#### AVAILABLE RECORDS ####

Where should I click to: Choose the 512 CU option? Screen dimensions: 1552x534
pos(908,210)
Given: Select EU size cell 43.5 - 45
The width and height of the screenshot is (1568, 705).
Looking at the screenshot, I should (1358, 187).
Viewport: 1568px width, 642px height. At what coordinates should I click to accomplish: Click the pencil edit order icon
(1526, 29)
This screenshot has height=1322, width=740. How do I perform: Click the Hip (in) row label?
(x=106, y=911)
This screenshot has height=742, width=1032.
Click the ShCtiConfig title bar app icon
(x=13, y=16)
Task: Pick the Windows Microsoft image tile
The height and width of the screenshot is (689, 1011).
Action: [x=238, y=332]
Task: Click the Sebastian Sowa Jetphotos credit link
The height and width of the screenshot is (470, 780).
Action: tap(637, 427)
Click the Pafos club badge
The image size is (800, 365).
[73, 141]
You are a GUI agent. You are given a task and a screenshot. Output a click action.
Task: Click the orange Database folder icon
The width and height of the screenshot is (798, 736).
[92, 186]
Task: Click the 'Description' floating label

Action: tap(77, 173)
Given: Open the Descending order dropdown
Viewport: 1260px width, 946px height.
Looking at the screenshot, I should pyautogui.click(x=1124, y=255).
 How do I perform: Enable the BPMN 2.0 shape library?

####

Each record above must be transcribed exactly, and none may be skipped.

Where should I click to: Choose the 512 CU option? Screen dimensions: 1552x534
pos(908,210)
Given: Select EU size cell 43.5 - 45
The width and height of the screenshot is (1568, 705).
Looking at the screenshot, I should (1358, 187).
Viewport: 1568px width, 642px height. At what coordinates should I click to accomplish: Click the pencil edit order icon
(1526, 29)
This screenshot has height=1322, width=740. How do I perform: Click the Hip (in) row label?
(x=106, y=911)
This screenshot has height=742, width=1032.
Click the ShCtiConfig title bar app icon
(x=13, y=16)
Task: Pick the Windows Microsoft image tile
The height and width of the screenshot is (689, 1011).
Action: [x=238, y=332]
Task: Click the Sebastian Sowa Jetphotos credit link
The height and width of the screenshot is (470, 780).
Action: tap(637, 427)
Click the Pafos club badge
The image size is (800, 365).
[73, 141]
You are a GUI agent. You are given a task and a screenshot. Output a click action.
Task: Click the orange Database folder icon
The width and height of the screenshot is (798, 736).
[92, 186]
Task: Click the 'Description' floating label

Action: tap(77, 173)
Given: Open the Descending order dropdown
Viewport: 1260px width, 946px height.
Looking at the screenshot, I should pyautogui.click(x=1124, y=255).
 How do I perform: Enable the BPMN 2.0 shape library?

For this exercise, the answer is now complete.